High byte	Message	Per-type chain (inbound)	Per-type chain (outbound)
`0x11`	SOLICIT	`v6_solicit_chain`	—
`0x12`	ADVERTISE	—	`v6_advertise_out_chain`
`0x13`	REQUEST	`v6_request_chain`	—
`0x14`	CONFIRM	`v6_confirm_chain`	—
`0x15`	RENEW	`v6_renew_chain`	—
`0x16`	REBIND	`v6_rebind_chain`	—
`0x17`	REPLY	—	`v6_reply_out_chain`
`0x18`	RELEASE	`v6_release_chain`	—
`0x19`	DECLINE	`v6_decline_chain`	—
`0x1A`	RECONFIGURE	—	`v6_reconfigure_out_chain`
`0x1B`	INFORMATION-REQUEST	`v6_info_request_chain`	—
`0x1C`	RELAY-FORW	`v6_relay_forw_chain`	—
`0x1D`	RELAY-REPL	—	`v6_relay_repl_out_chain`

Inbound packets without recognised type bits but with a non-zero mark fall through route_by_type into default_enforce_chain.

Enable vs Active Pattern

A feature must be both enabled and active to operate.

The system separates feature availability from feature operation:

enabled (Core config, YAML, set by the administrator): is the feature available? Cannot be changed at runtime. If false, the feature’s code path is not initialised.
active (Operational config, database, set by the operator): is the feature currently running? Can be toggled at runtime through the GUI.

------------------------------------------------------------------------

Output everything from "Inbound packets without" down to "is not initialised." in the page text, word for word. The rows are separate material, independent of the page text.

[Screenshot grounding data]
------------------------------------------------------------------------

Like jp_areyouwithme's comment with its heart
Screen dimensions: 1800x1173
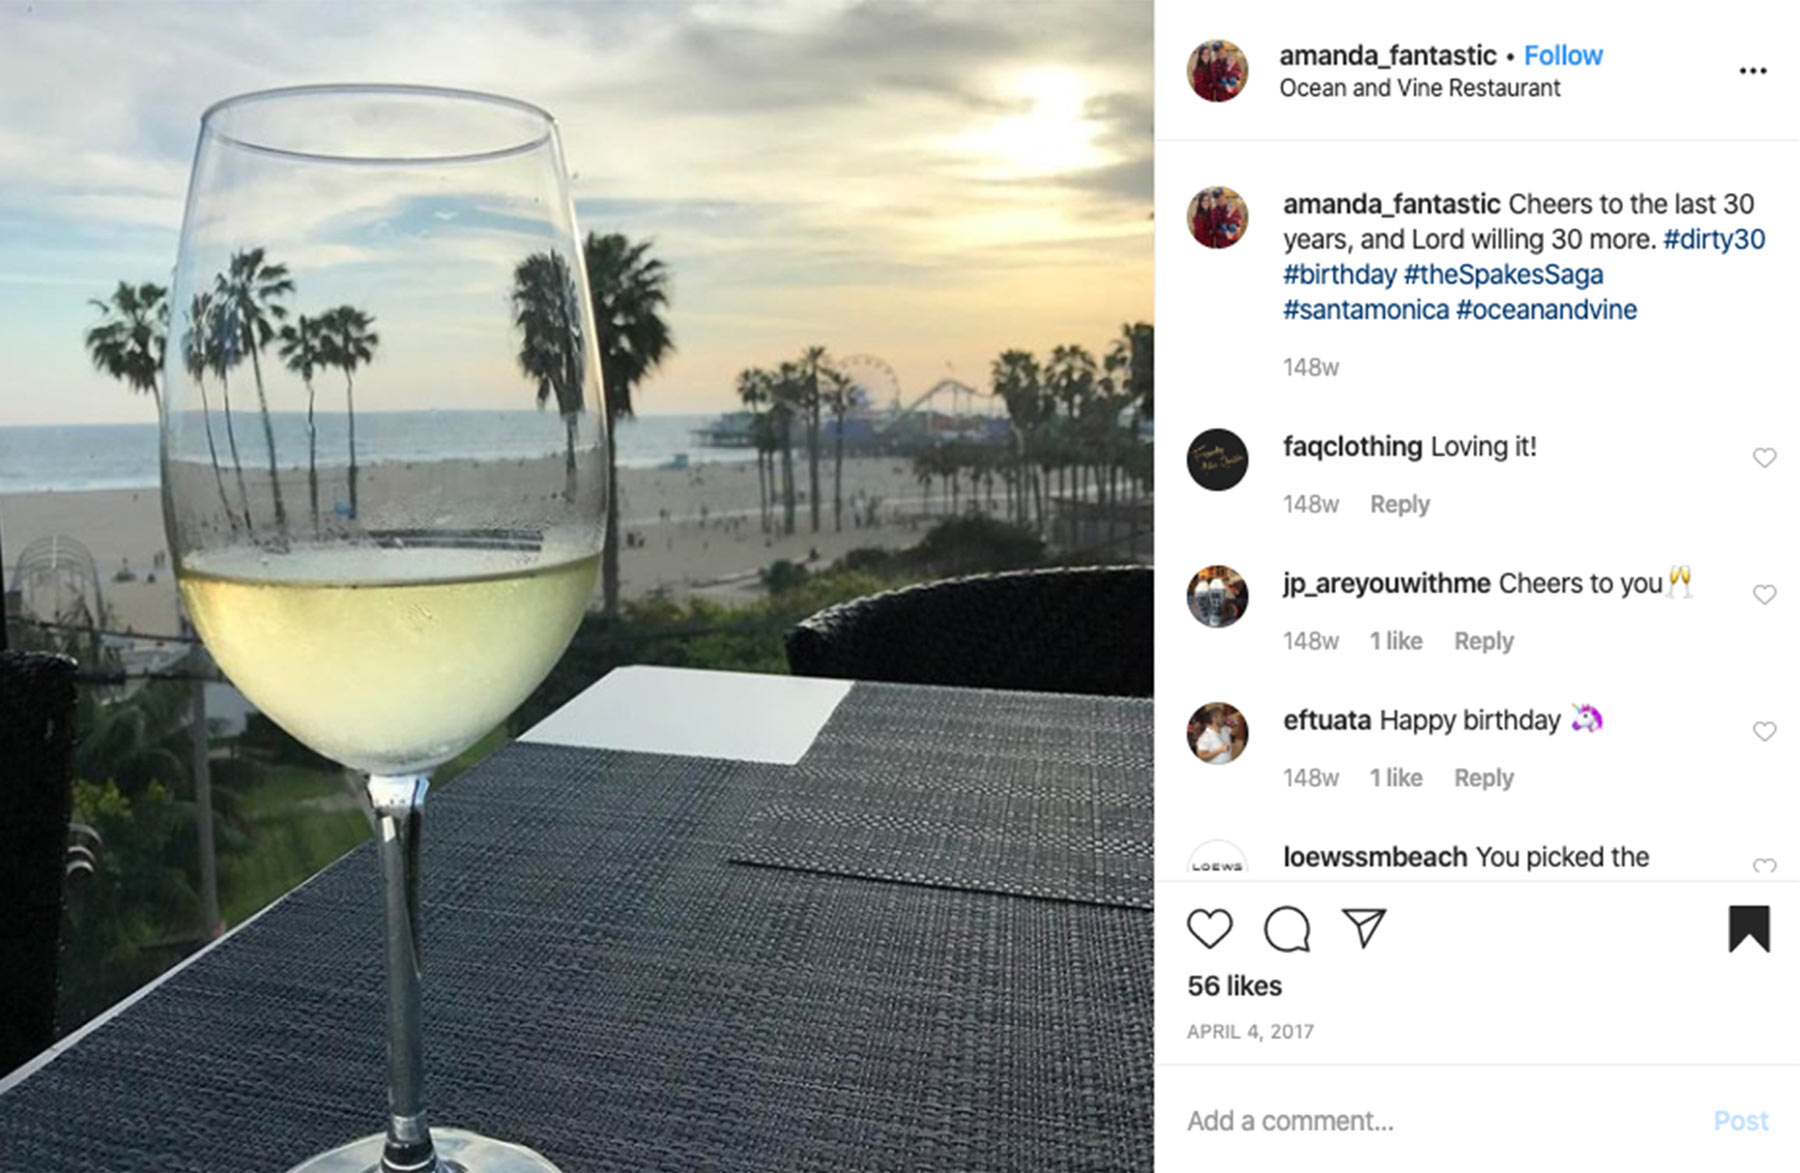click(x=1764, y=595)
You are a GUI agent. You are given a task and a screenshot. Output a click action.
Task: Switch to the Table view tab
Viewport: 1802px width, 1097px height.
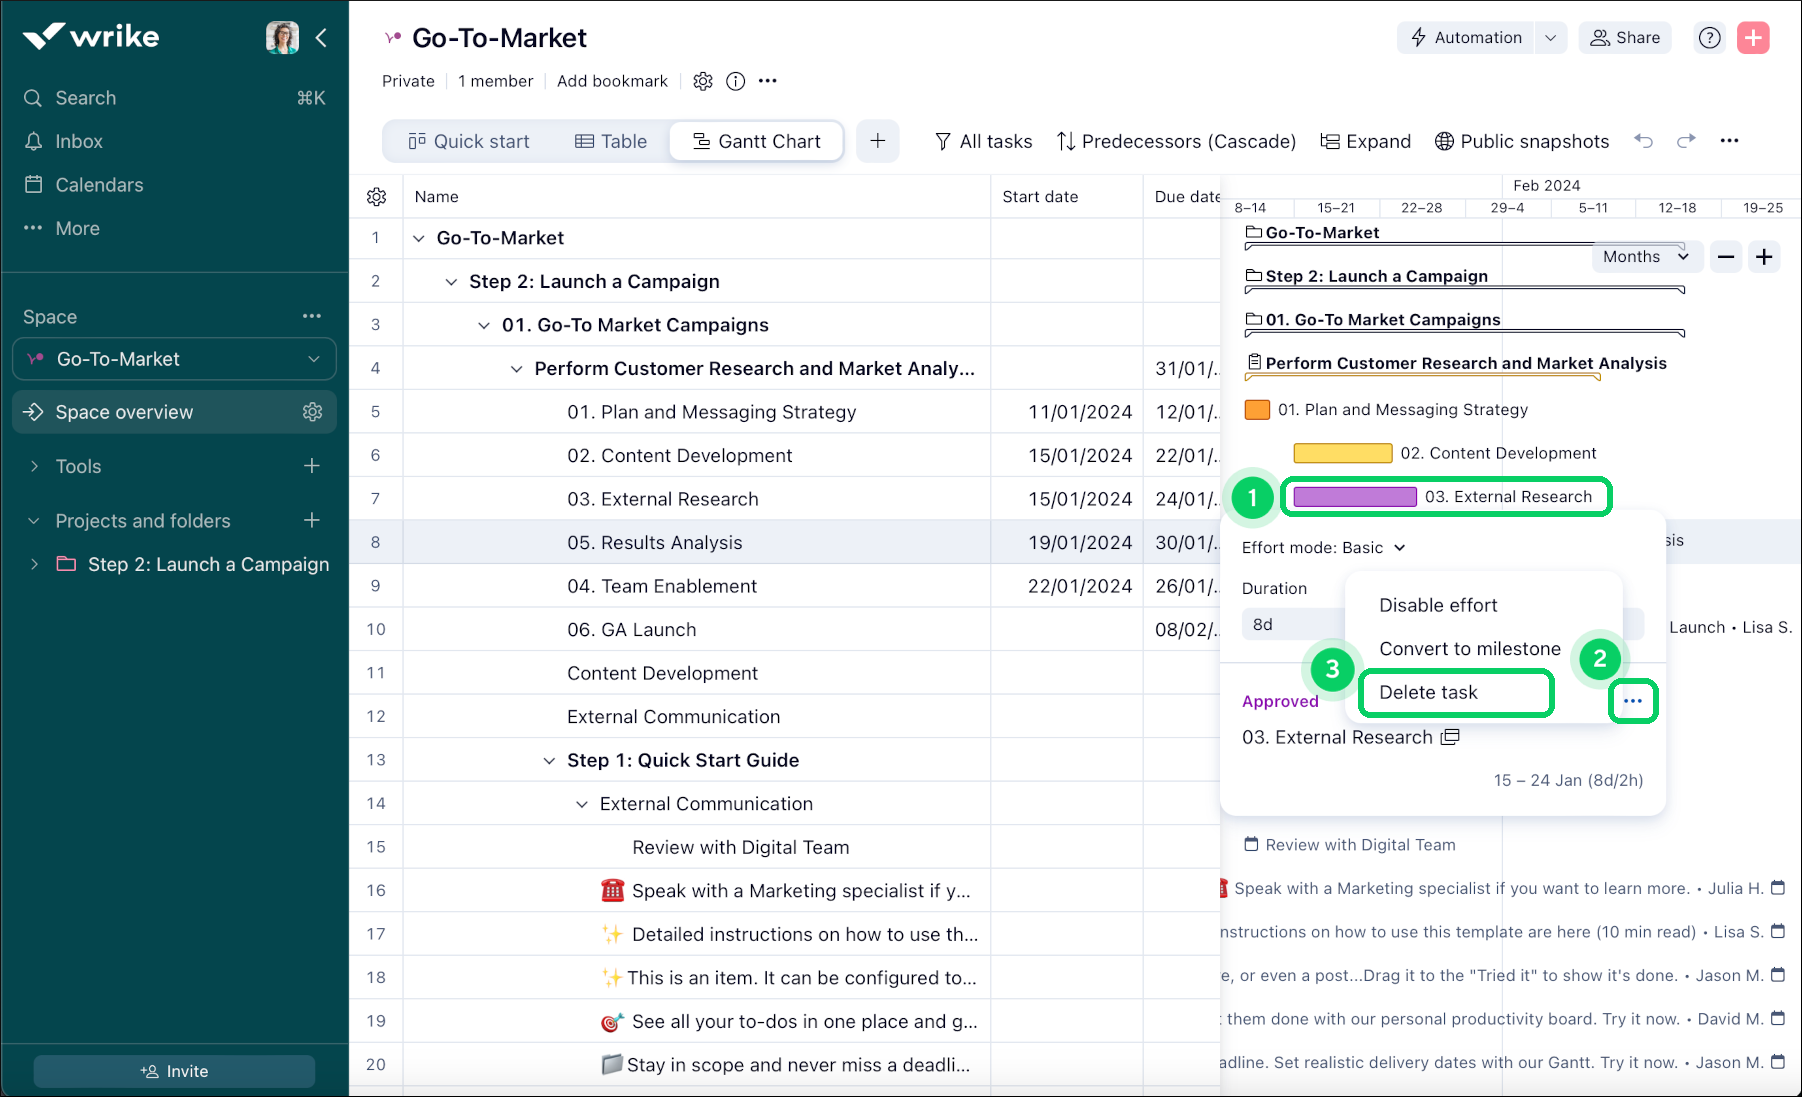tap(611, 141)
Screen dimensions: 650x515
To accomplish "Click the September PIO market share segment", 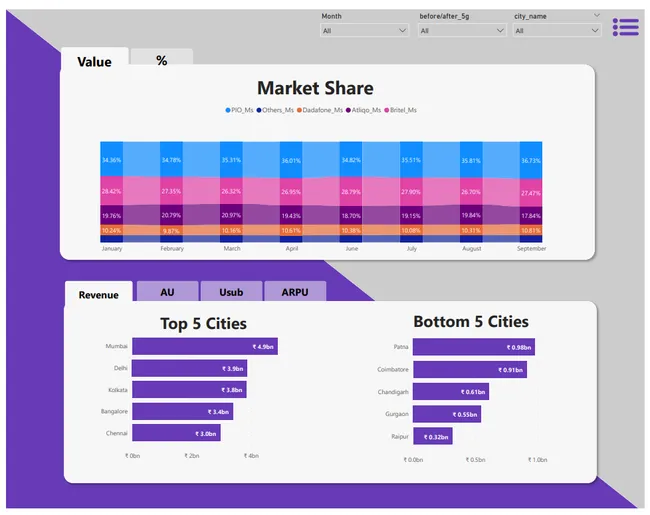I will click(x=531, y=160).
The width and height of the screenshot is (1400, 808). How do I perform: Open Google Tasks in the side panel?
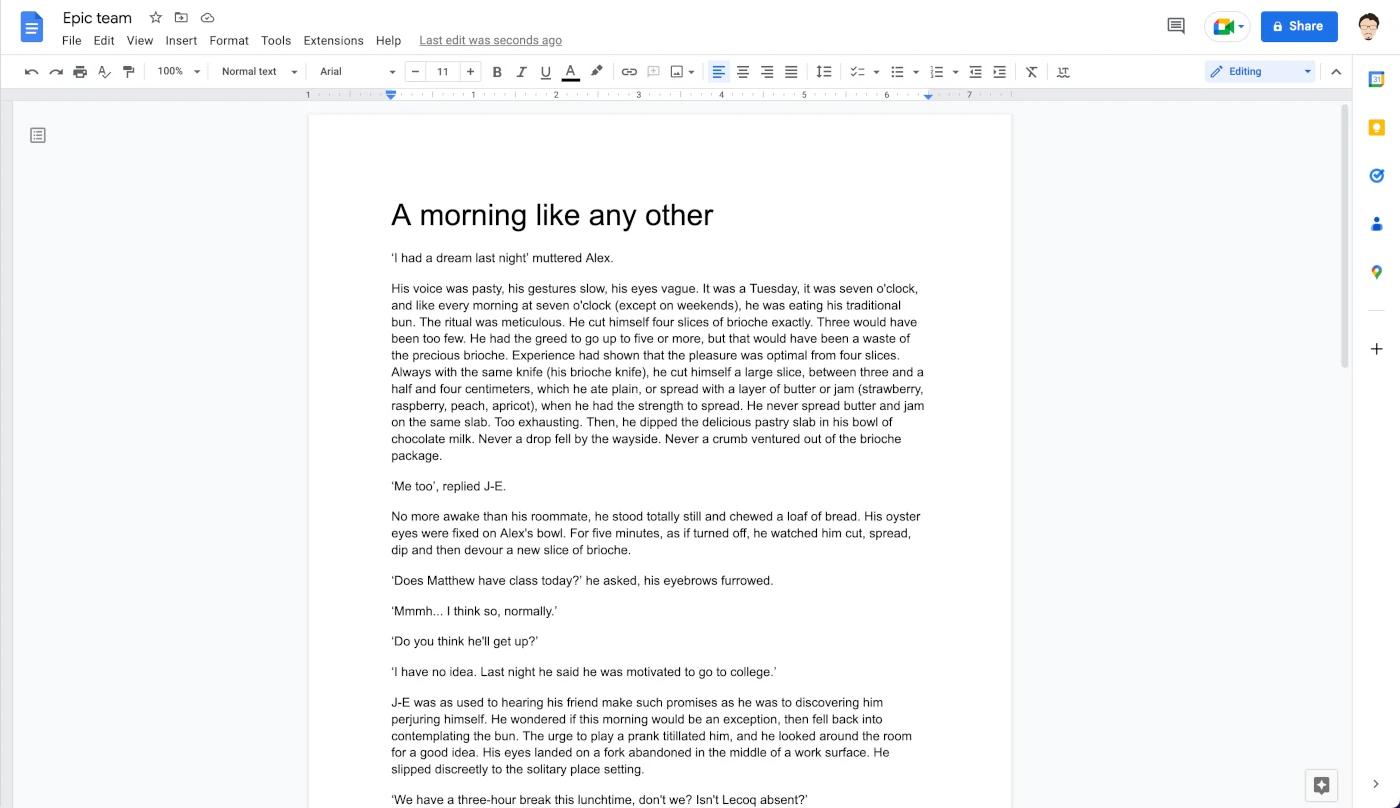(1376, 175)
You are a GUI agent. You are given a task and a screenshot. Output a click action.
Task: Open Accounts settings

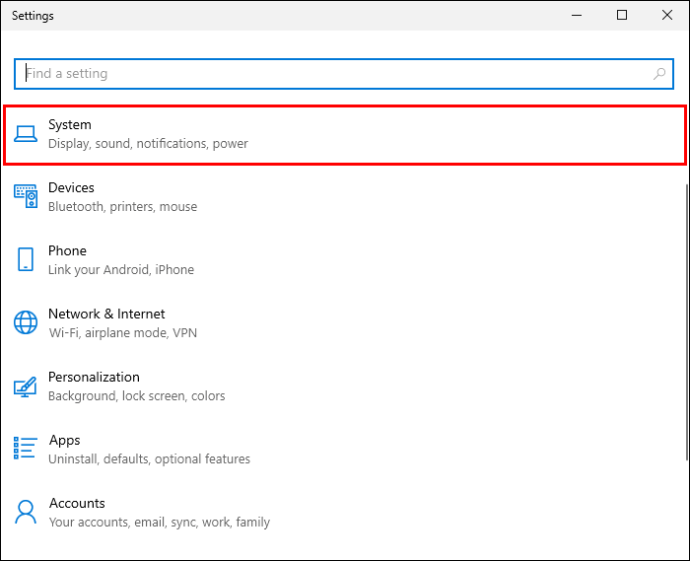343,512
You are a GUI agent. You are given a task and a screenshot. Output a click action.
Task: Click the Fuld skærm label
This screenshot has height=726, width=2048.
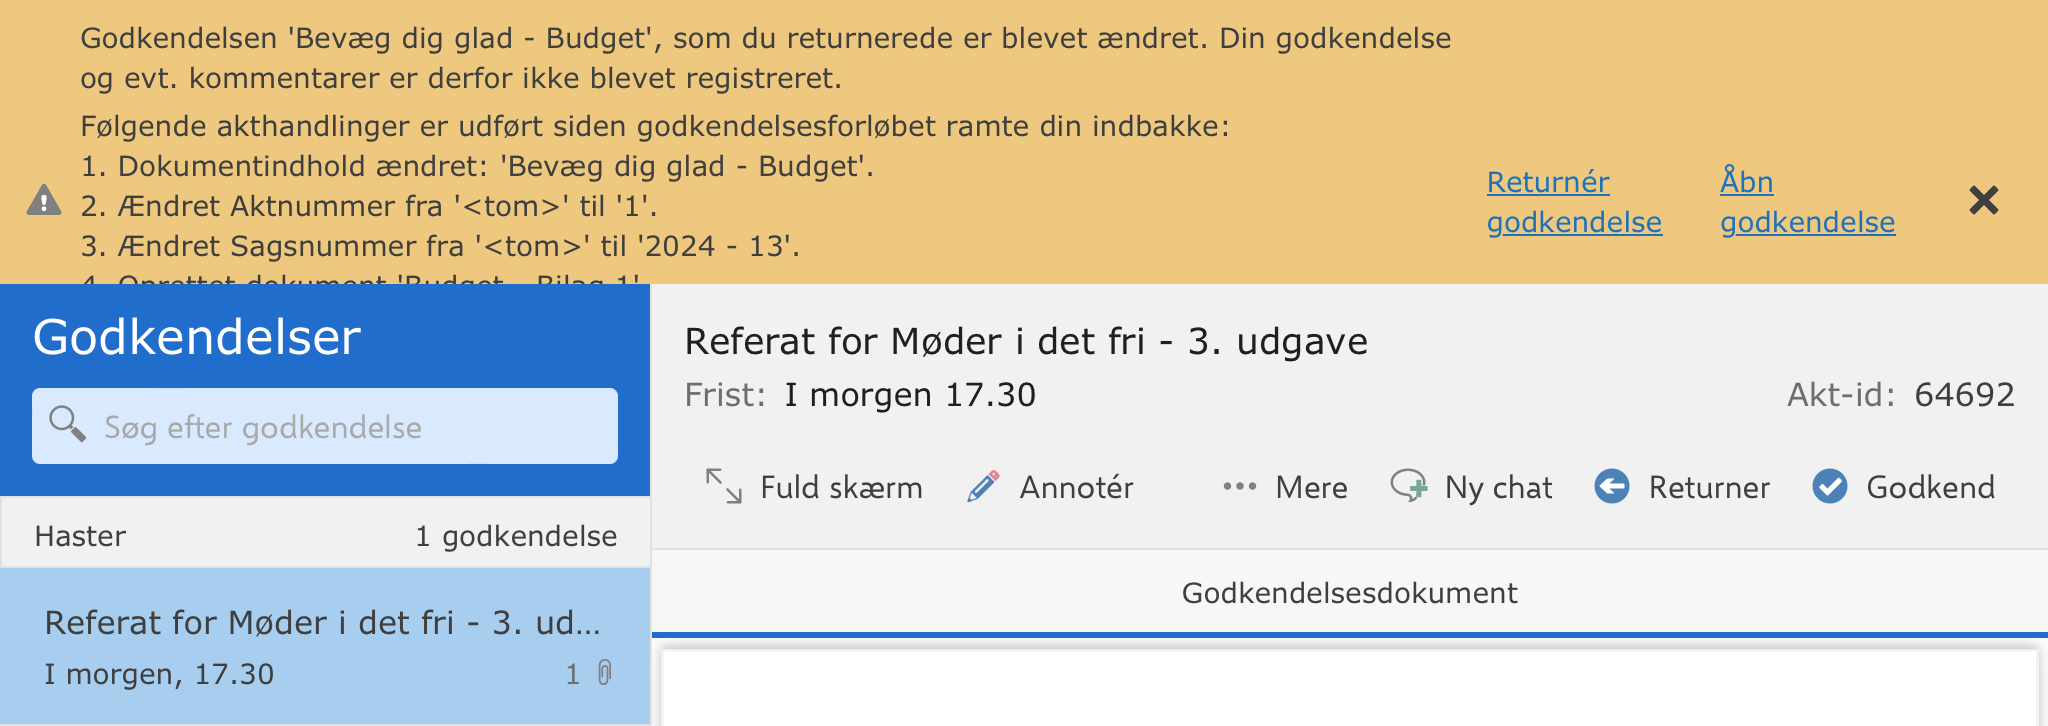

------------------------------------------------------------------------

WRITTEN SOLUTION -
Inbound packets without recognised type bits but with a non-zero mark fall through route_by_type into default_enforce_chain.

Enable vs Active Pattern

A feature must be both enabled and active to operate.

The system separates feature availability from feature operation:

enabled (Core config, YAML, set by the administrator): is the feature available? Cannot be changed at runtime. If false, the feature’s code path is not initialised.